| SOURCE DATA |
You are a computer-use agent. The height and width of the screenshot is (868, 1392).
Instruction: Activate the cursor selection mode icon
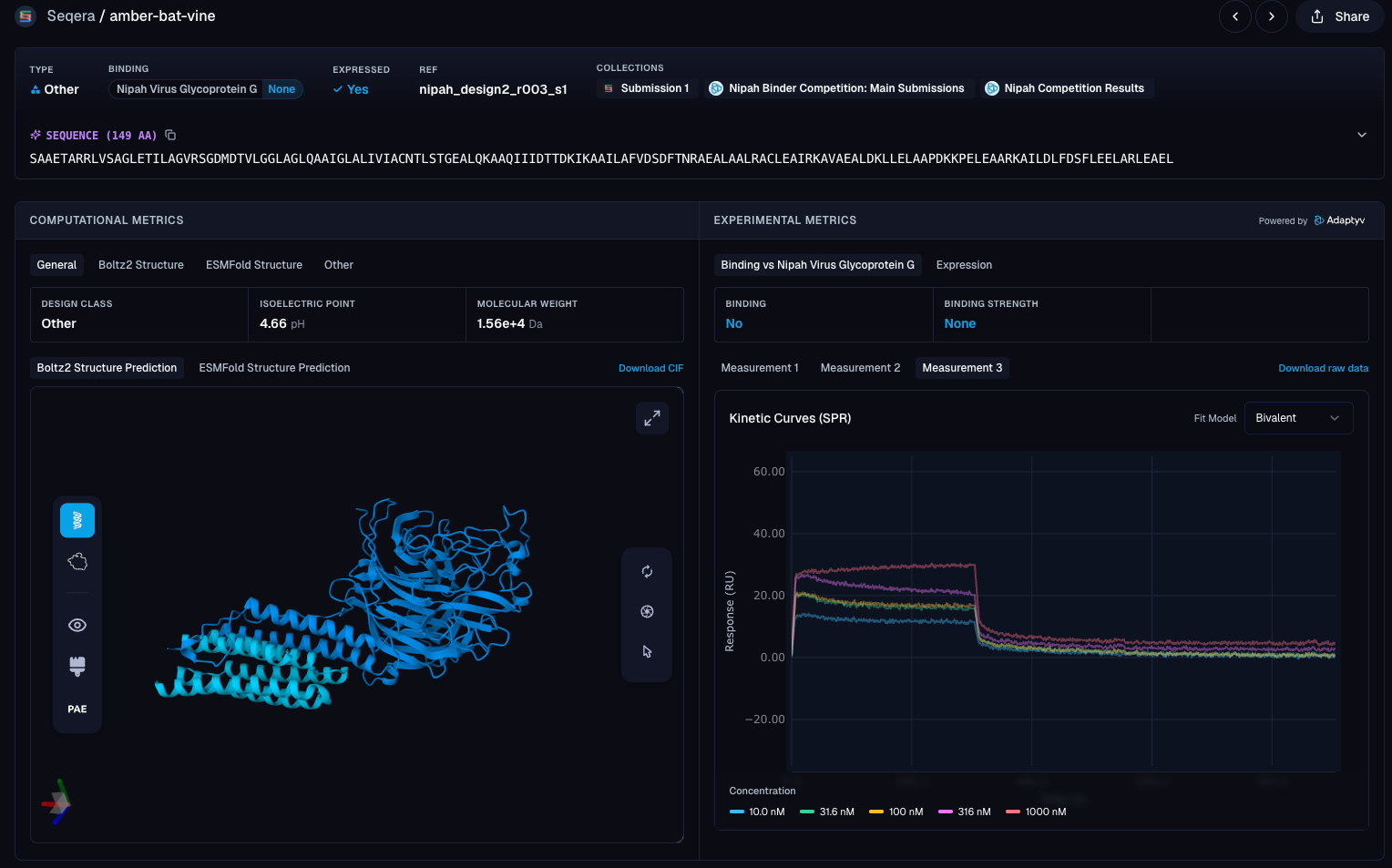(x=647, y=652)
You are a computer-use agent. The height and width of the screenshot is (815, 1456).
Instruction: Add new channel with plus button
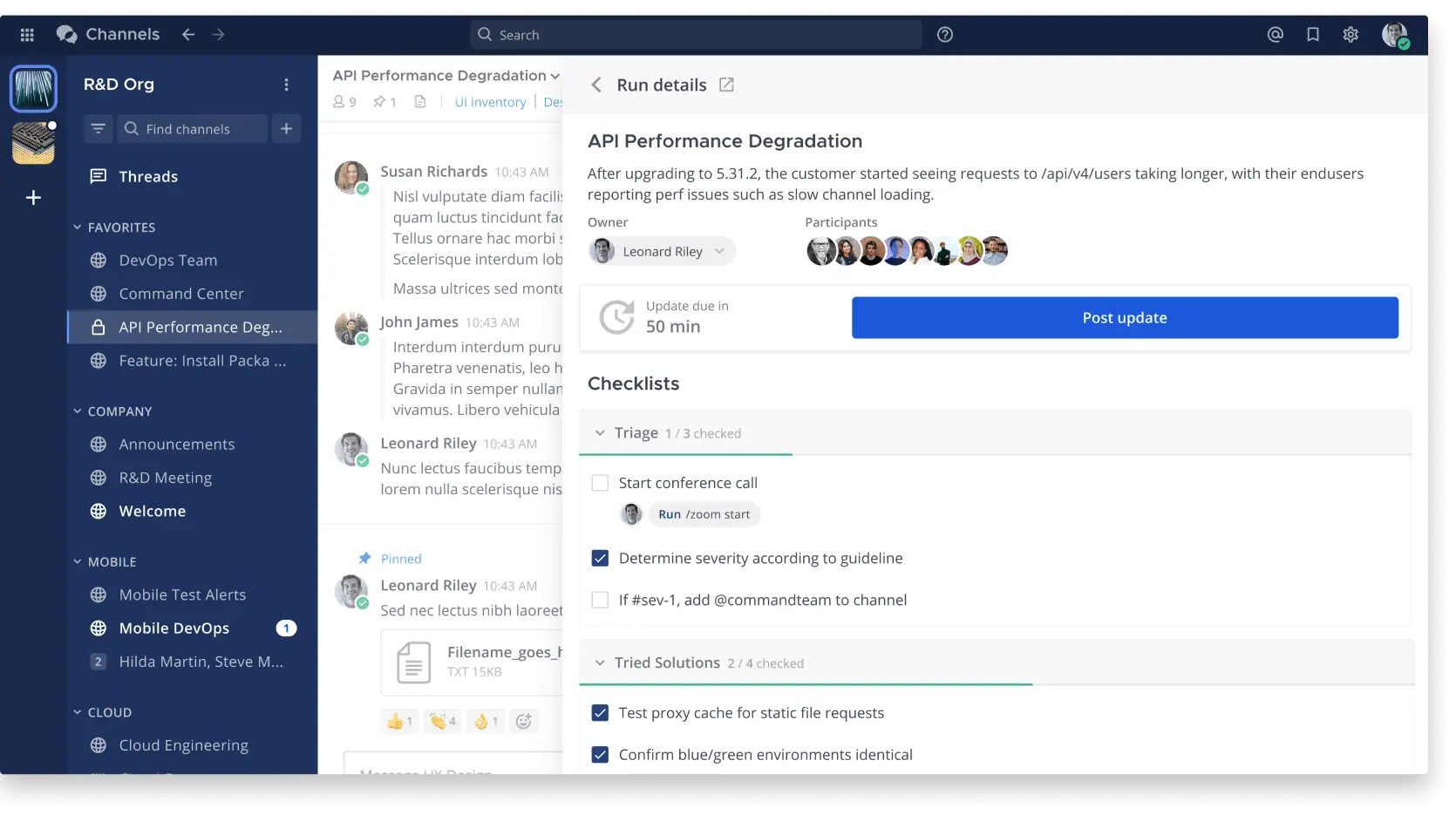tap(286, 129)
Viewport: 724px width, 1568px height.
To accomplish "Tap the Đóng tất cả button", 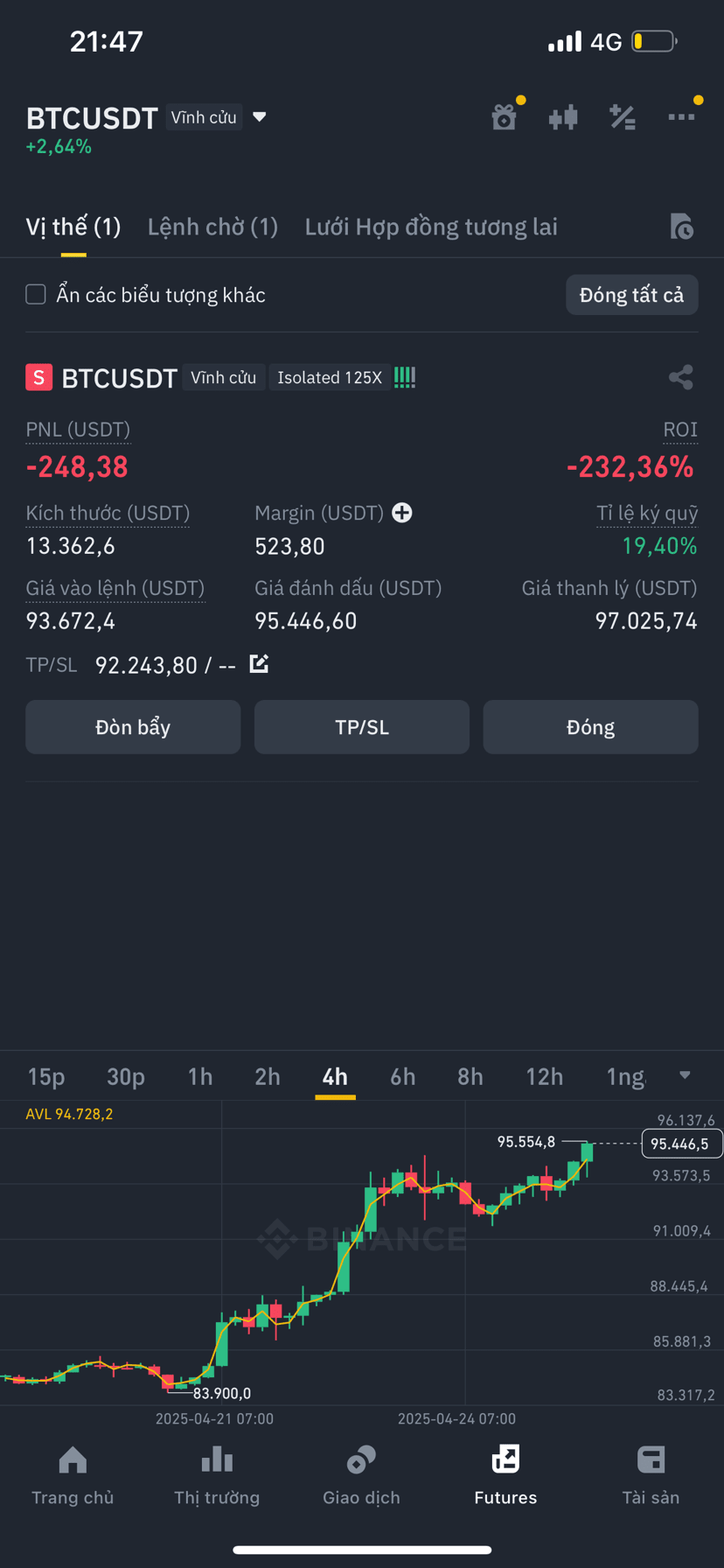I will tap(631, 295).
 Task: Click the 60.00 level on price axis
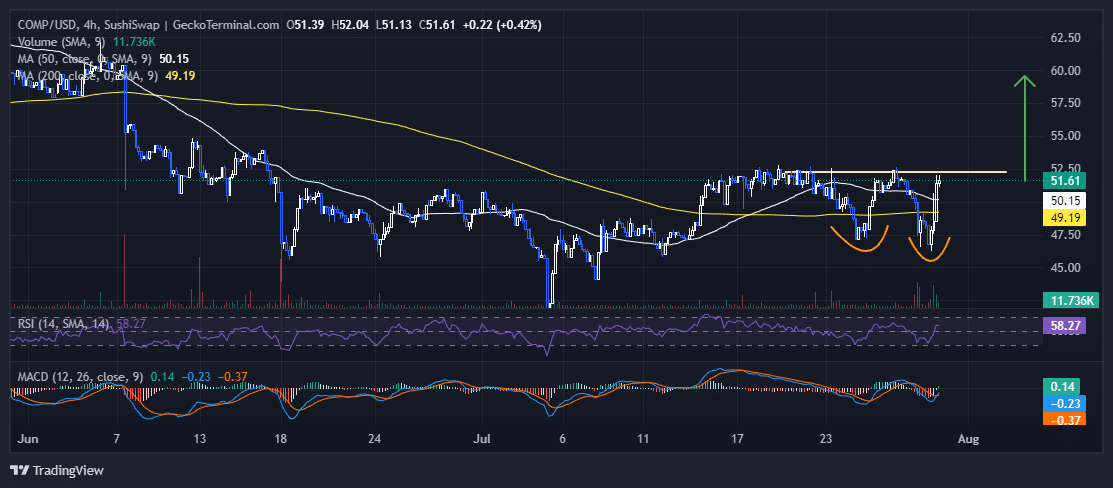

| EXERCISE BRIEF |
What lines in the material above include "height"? Copy every one of them.

| TASK RESPONSE |
You are a computer-use agent. The height and width of the screenshot is (868, 1392).
You are a computer-use agent. The height and width of the screenshot is (815, 1456).
Viewport: 724px width, 1568px height.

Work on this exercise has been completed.